**Problem to work on:** Taking the data below, please print only the lines from the line holding "Task: Cancel the OVF deployment wizard" to the line holding "The width and", inclusive, with pictures omitted.

**Data for analysis:**
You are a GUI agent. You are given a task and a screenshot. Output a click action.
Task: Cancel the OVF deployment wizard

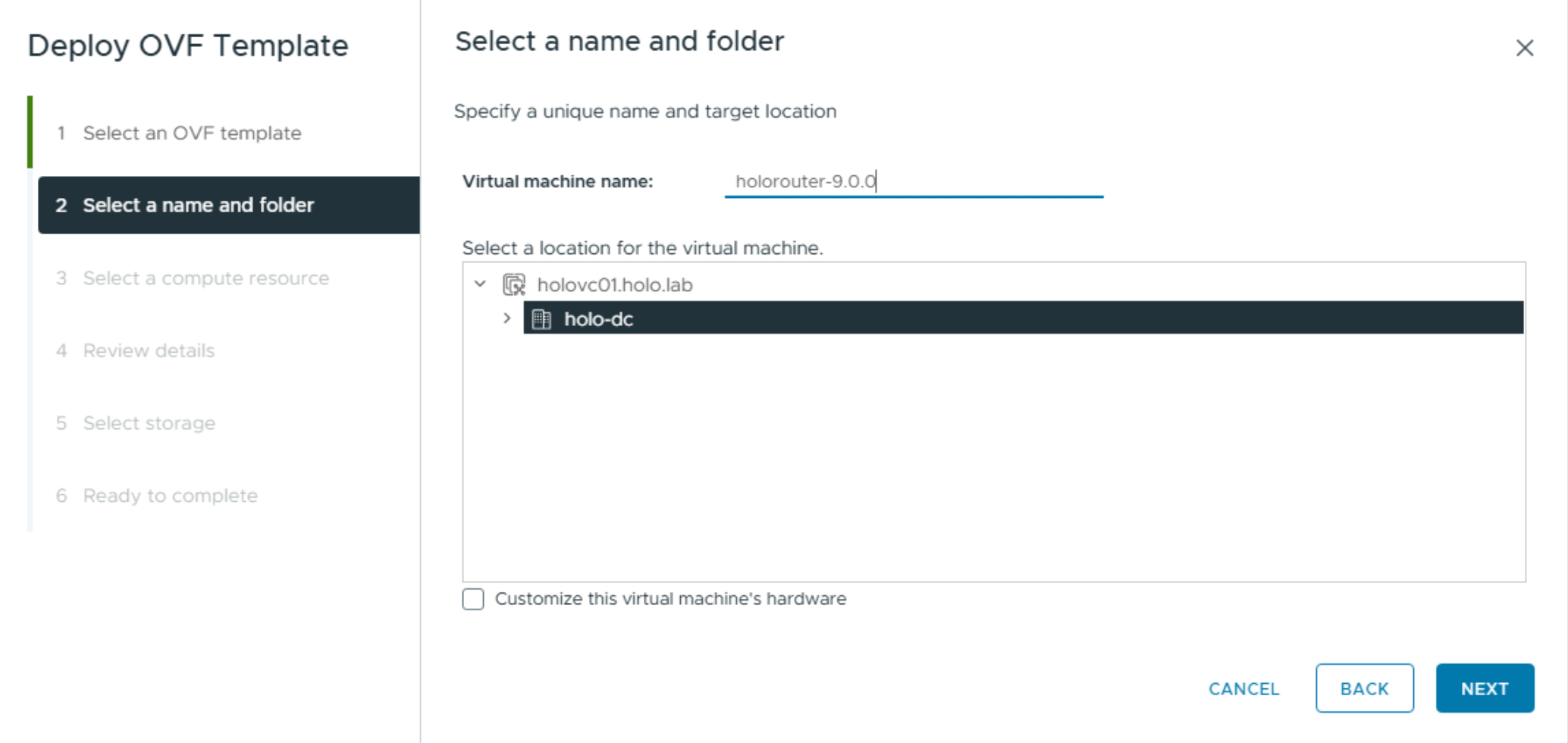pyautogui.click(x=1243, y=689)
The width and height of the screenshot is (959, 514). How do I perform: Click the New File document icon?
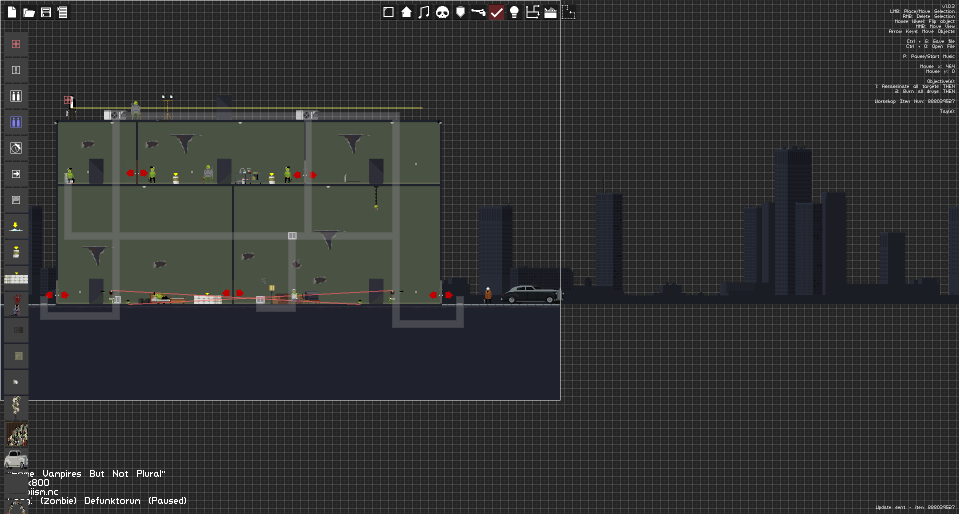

* * *

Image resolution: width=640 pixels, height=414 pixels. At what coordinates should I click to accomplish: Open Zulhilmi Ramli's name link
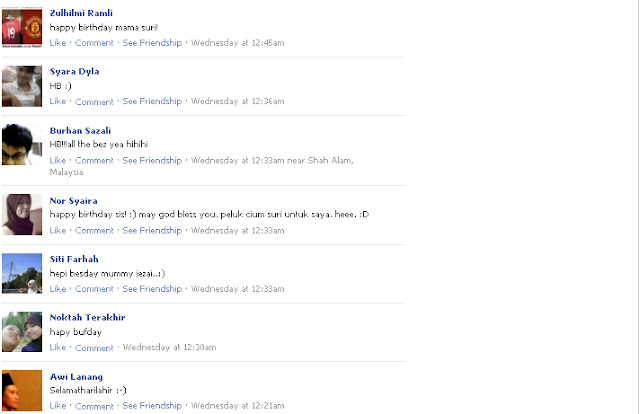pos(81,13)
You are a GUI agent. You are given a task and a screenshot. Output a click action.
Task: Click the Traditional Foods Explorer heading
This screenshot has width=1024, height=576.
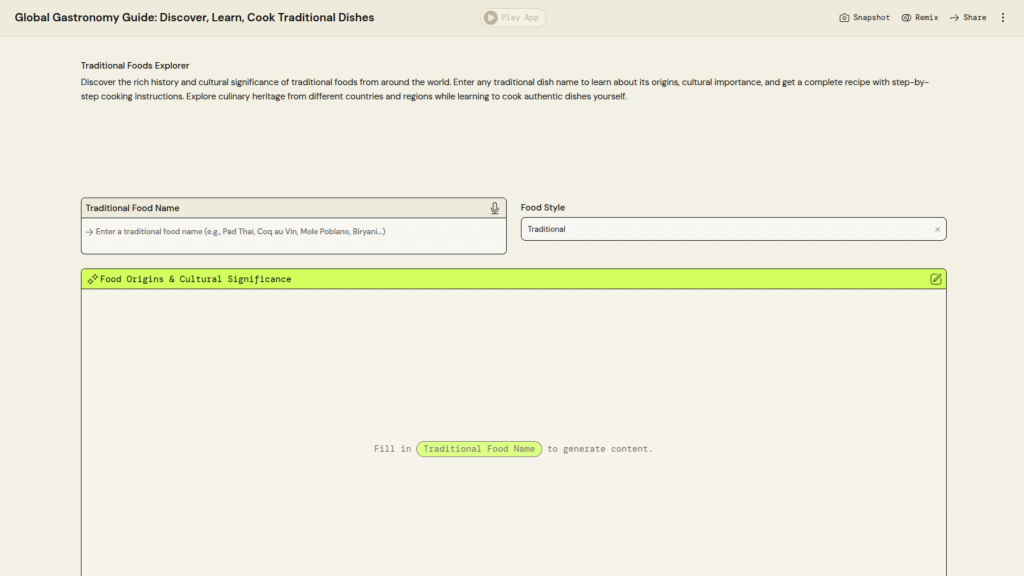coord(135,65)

---

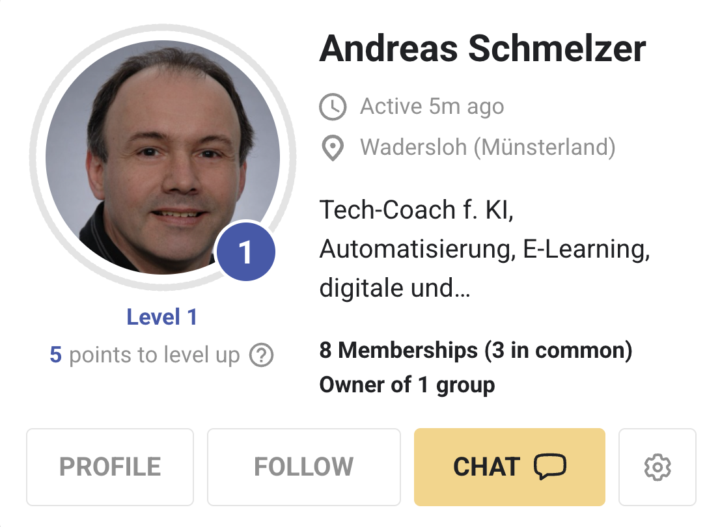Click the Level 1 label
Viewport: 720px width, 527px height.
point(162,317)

**Result:**
Task: Cancel the OVF deployment wizard

pyautogui.click(x=1243, y=689)
The width and height of the screenshot is (959, 514). How do I perform: Click the New File document icon?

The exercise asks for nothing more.